Aujourd’hui, l’UE compte 27 États. Faut-il poursuivre l’élargissement de l’Union? «La question se pose de nouveau de manière aiguë avec la perspective d’adhésion des pays des Balkans et de l’Ukraine», observe le membre de la Classe des lettres et sciences morales et politiques de l’Académie royale de Belgique. «On notera que dans le passé, le problème de l’adaptation n’a jamais constitué un obstacle empêchant la poursuite de l’élargissement. La pression politique pour l’élargissement a toujours été plus forte que la volonté politique d’approfondir l’intégration. On l’a vu avec le grand élargissement de 2004 qui a eu lieu cinq ans avant que l’adaptation nécessaire ne soit mise en place, après bien des détours, avec le Traité de Lisbonne.»

«L’effort financier de l’Union dans les pays candidats est déjà important. Mais devrait encore s’amplifier.»

La survie de l’Union

Nos valeurs de société, continueront-elles à s’imposer à tous? La politique agricole commune (PAC) résistera-t-elle à l’entrée dans l’Union de l’immense Ukraine? En 1986, l’adhésion de l’Espagne, grand pays agricole, était déjà une menace pour la PAC…

«La réponse est évidemment que la négociation d’élargissement, à l’instar des précédentes, devra être doublée d’une négociation interne à l’Union quant à sa capacité d’absorption», indique le conférencier au Collège Belgique. «Mais dans le contexte mondial actuel, il faudra, en réalité, aller encore bien plus loin.»

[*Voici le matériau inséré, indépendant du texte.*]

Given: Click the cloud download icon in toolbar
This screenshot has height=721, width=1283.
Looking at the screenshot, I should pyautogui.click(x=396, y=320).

«Dans la conjoncture mondiale actuelle, le besoin de réforme de l’Union dépasse de loin ce qui est nécessaire dans la perspective du nouvel élargissement. On ne parle plus seulement de capacité d’absorption de l’UE, mais de sa survie même dans un contexte géopolitique mondial en plein bouleversement.»

Revoir la politique agricole commune

Les principaux défis du nouvel élargissement sont identifiables. «Certains sont semblables à ceux du grand élargissement de 2004», explique le diplomate qui a été ambassadeur auprès de l’OTAN et des Nations Unies à New-York. «Il s’agit de pays qui se trouvaient dans le monde communiste et qui n’ont découvert la démocratie et l’économie de marché que dans la dernière décennie du XXe siècle. La lutte contre la corruption se révèle en outre plus difficile encore dans les pays qui faisaient partie de l’ex-Union soviétique que dans les autres pays de l’Est.»

«Dans le domaine économique, le problème principal est évidemment celui de l’agriculture ukrainienne. L’Ukraine est un des principaux producteurs et exportateurs de produits agricoles au monde. Plus de 55% de ses terres sont arables et emploient 14% de la population.»

«L’accord d’association conclu avec l’Union européenne en 2014 a ouvert la porte du marché intérieur européen. Mais il est clair qu’avec l’adhésion, il faudra aller beaucoup plus loin. Avec soit une transition longue. Soit une révision de l’ensemble de la PAC.»

«Il ne faudrait pas, selon nous, se faire d’illusions sur l’ampleur possible des réformes institutionnelles à l’occasion du prochain élargissement», ajoute Jean De Ruyt. «Il n’y a pas beaucoup d’enthousiasme au sein du Conseil de l’Union pour des modifications des traités allant plus loin que les accords d’adhésion eux-mêmes. En effet, la perspective d’une ratification par les 27 parlements nationaux des États membres – avec, dans de nombreux pays, la perspective d’un référendum – contribue à freiner les ardeurs dans ce sens.»